Woman admits to killing her father in chilling front-door ambush

At sentencing, prosecutors said journals, practice sessions and the timing of Timothy Bradburn’s return home showed premeditation.

SPOKANE, Wash. — The killing of Timothy Bradburn was presented in court as a crime built over time, with prosecutors saying his daughter prepared for weeks before shooting him as he returned home to Spokane from a trip to Hawaii.

That account shaped the sentence handed down to Alyssa Bradburn, 33, who was ordered to serve 340 months in prison after her conviction for first-degree murder with a firearm enhancement. The prosecution argued the shooting was not the result of a sudden confrontation. Instead, lawyers for the state said the evidence showed planning, rehearsal and a final attack timed to the moment Timothy Bradburn walked through the door of the house they shared.

According to court testimony, Bradburn called 911 on June 25, 2024, and said she had shot her father.
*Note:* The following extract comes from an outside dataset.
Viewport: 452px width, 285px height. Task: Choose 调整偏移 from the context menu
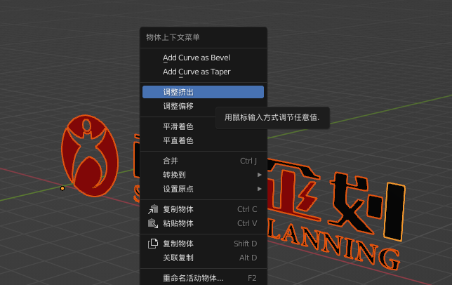178,106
She told dispatchers his body was in the entryway and that she would wait outside for officers. By the time the case reached trial, those details had become central to the state’s argument that she acted with premeditation. Prosecutors said Timothy Bradburn had just returned from Hawaii to deal with a leaking roof when he was killed before he could even set down his belongings.

The state said Bradburn had been thinking about the killing for weeks. Prosecutors told jurors she practiced with the firearm inside the home, sought help loading it at a gun range and kept written notes about what she intended to do. That evidence, they said, showed decision after decision rather than a spur-of-the-moment act. They also said she arranged the circumstances inside the house before her father arrived, an argument meant to show control and preparation.

At trial, Bradburn admitted she killed her father. She said she was guilty and would accept prison time. But the road to that statement was not simple. Earlier in the case, she claimed she had acted in self-defense and accused her father of abuse. Those accusations were later withdrawn. The change gave prosecutors another opening to argue that her first explanation did not fit the evidence gathered after the shooting.

The family divide was visible in court. Trace Bradburn, the victim’s son and the defendant’s brother, said the abuse claims had unfairly stained their father’s name. He described Timothy Bradburn as a good man and said the loss had devastated him. His statement placed the case in a broader family context, turning the sentencing hearing into more than a review of evidence. It also underscored how the aftermath of the shooting kept spreading beyond the crime scene.

Defense lawyers urged the court to impose a lighter sentence. They pointed to Alyssa Bradburn’s lack of prior convictions and argued that mental health problems affected her thinking. Her attorney said she could struggle to tell fantasy from reality. Even so, the judge concluded that the nature of the crime demanded a long term behind bars. Judge Julie McKay imposed 280 months for the murder count and added a 60-month firearm enhancement.

The court also ordered 36 months of community custody after Bradburn’s release, restitution connected to Timothy Bradburn’s death and a permanent no-contact order barring her from reaching out to her brother. Prosecutors had asked for a severe punishment, saying the killing of a parent after weeks of planning made the case especially disturbing. The final sentence, while described as mid-range, still amounted to roughly 28 years in prison.

What remained after sentencing was a case defined by preparation as much as violence. Prosecutors said the journals, the practice and the wait at the front door formed a clear pattern. The court agreed the evidence showed murder in the first degree, bringing the criminal case to a close while leaving lasting damage inside one Spokane family.

Author note: Last updated April 9, 2026.